2 luglio 2019

da L’oro di Napoli – Giuseppe Marotta

da L’oro di Napoli – Giuseppe Marotta
Il ragù

La bianca tovaglia della domenica fra il pane e il vino; lo squillo delle posate; la vecchia Acampora a capotavola con gli occhi fermi e polverosi di un idolo; i commensali nell’attimo di tenerezza che la zuppiera fumante suscita in chi la vede arrivare; il ragù, il rosso aromatico ragù che pulsa nei maccheroni come il sangue nelle arterie: tutto qui, forse? Le domeniche si succedono, incalzano, precipitano; mentre don Ernesto, o chiunque, rimuove
il ragù nel tegame, trascorrono anni e anni. Per non dare una matrigna ai suoi sette figli, quest’uomo li privò di sette madri.

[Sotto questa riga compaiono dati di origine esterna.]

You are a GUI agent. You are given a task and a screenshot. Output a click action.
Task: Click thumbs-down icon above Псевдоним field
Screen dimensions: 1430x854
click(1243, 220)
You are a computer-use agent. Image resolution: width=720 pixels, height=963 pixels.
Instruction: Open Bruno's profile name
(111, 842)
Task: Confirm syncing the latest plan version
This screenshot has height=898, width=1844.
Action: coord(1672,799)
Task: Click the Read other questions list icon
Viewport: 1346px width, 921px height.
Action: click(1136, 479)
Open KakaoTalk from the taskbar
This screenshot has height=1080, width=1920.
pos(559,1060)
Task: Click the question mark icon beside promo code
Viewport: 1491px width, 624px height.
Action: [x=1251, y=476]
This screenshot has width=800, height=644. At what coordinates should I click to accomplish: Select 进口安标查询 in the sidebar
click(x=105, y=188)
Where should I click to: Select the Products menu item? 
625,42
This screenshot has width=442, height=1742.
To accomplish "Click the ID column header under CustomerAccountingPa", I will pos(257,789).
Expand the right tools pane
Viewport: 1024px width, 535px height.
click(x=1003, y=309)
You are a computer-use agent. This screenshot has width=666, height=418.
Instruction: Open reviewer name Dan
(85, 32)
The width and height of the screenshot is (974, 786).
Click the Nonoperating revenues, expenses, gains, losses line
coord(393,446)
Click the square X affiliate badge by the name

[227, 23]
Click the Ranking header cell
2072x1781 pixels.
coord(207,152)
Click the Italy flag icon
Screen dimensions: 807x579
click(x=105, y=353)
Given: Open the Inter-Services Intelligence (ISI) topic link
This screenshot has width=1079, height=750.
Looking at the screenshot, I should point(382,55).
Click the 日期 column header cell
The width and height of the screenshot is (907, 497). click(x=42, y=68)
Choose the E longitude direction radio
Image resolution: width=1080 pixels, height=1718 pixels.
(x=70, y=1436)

Crebbero come piante selvatiche; San Gennaro, insensibile ai presunti vincoli di parentela con la vecchia Acampora, non impedì che Mariuccia e Teresa morissero di tisi, che Gaetano si desse alla malavita e ne ricavasse dieci anni di carcere, che Assunta seguisse a Genova un marinaio per poi ritrovare in una casa equivoca Luisella che era partita qualche mese prima con un sedicente tenore.
Restavano Anna, che era deficiente, e Pasqualino. Quest’ultimo aveva una cicatrice in mezzo alla fronte e gli occhi sfuggenti. Quando tornò dal servizio militare finse di non vedere le braccia tese di don Ernesto, gli disse:
«Dato che tu sei mio padre ma contemporaneamente stai in America come Scaiano e non come Acampora, potrei almeno sapere chi è mia madre?».
Don Ernesto rispose perplesso che non se ne ricordava; Pasqualino gli dette uno schiaffo, e fu doppiamente ingeneroso: perché il padre non aveva mentito e perché a modo suo gli voleva molto bene, come a modo suo lo aveva messo al mondo. Il giovane uscì e non fu più visto nel rione Mercato; ma vivo o morto che sia questo impulsivo Pasqualino, chi sa se la guancia di don Ernesto ha finito di bruciare. I vuoti intorno alla bianca tovaglia della domenica sono ora colmati da estranei; la vecchia Acampora, seduta al posto d’onore, sembra scavata nel tufo tanto è vecchia; Anna, la giovinetta idiota, ride stupidamente fissando la zuppiera: e là c’è il ragù.
Può darsi che a ciò pensasse l’ultimo don Ernesto ogni domenica, mentre preparava il suo celebre ragù. Si tratta, ripeto, di un lungo e difficile lavoro, che si esegue fantasticando. Il cucchiaio di legno rimuove nel tegame, con l’impareggiabile sugo, tempo e dolore. Ma il ragù non sarà meno buono per questo, aspettate a giudicarlo.